REQUIREMENT: Each record below has to be printed verbatim.

*** Block opens ***

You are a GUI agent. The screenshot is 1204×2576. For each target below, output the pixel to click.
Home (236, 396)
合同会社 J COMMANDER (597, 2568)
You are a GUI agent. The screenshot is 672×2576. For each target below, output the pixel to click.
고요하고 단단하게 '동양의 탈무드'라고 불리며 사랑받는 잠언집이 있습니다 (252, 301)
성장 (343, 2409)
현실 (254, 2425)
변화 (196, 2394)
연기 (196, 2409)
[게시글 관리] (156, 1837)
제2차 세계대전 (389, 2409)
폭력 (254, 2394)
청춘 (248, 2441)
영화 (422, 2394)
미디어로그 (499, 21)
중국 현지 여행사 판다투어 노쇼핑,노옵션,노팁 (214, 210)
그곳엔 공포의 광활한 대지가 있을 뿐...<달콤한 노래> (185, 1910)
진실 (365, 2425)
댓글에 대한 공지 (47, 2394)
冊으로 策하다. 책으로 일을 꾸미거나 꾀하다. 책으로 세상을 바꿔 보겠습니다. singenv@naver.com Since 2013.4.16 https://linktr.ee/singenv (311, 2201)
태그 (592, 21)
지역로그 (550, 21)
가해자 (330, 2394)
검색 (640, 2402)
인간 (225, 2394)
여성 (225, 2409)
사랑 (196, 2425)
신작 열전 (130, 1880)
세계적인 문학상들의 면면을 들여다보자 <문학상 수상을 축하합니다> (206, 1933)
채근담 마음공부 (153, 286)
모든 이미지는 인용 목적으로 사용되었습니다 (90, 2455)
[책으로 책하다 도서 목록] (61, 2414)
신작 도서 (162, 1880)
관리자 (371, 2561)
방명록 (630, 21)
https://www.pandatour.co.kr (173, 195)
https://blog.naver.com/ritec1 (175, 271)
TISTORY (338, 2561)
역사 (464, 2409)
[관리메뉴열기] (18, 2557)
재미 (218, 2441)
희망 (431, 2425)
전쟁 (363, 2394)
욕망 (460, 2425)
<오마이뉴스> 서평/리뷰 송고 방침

*** Block closes ***

SOLVED EXERCISE:
You are a GUI agent. The screenshot is 1204×2576. For each target below, output the pixel to click.
Home (236, 396)
合同会社 J COMMANDER (597, 2568)
You are a GUI agent. The screenshot is 672×2576. For each target below, output the pixel to click.
고요하고 단단하게 '동양의 탈무드'라고 불리며 사랑받는 잠언집이 있습니다 (252, 301)
성장 (343, 2409)
현실 (254, 2425)
변화 (196, 2394)
연기 (196, 2409)
[게시글 관리] (156, 1837)
제2차 세계대전 (389, 2409)
폭력 (254, 2394)
청춘 (248, 2441)
영화 (422, 2394)
미디어로그 (499, 21)
중국 현지 여행사 판다투어 노쇼핑,노옵션,노팁 (214, 210)
그곳엔 공포의 광활한 대지가 있을 뿐...<달콤한 노래> (185, 1910)
진실 (365, 2425)
댓글에 대한 공지 (47, 2394)
冊으로 策하다. 책으로 일을 꾸미거나 꾀하다. 책으로 세상을 바꿔 보겠습니다. singenv@naver.com Since 2013.4.16 https://linktr.ee/singenv (311, 2201)
태그 (592, 21)
지역로그 (550, 21)
가해자 (330, 2394)
검색 (640, 2402)
인간 (225, 2394)
여성 (225, 2409)
사랑 (196, 2425)
신작 열전 (130, 1880)
세계적인 문학상들의 면면을 들여다보자 <문학상 수상을 축하합니다> (206, 1933)
채근담 마음공부 (153, 286)
모든 이미지는 인용 목적으로 사용되었습니다 (90, 2455)
[책으로 책하다 도서 목록] (61, 2414)
신작 도서 (162, 1880)
관리자 (371, 2561)
방명록 (630, 21)
https://www.pandatour.co.kr (173, 195)
https://blog.naver.com/ritec1 (175, 271)
TISTORY (338, 2561)
역사 (464, 2409)
[관리메뉴열기] (18, 2557)
재미 (218, 2441)
희망 (431, 2425)
전쟁 (363, 2394)
욕망 (460, 2425)
<오마이뉴스> 서평/리뷰 송고 방침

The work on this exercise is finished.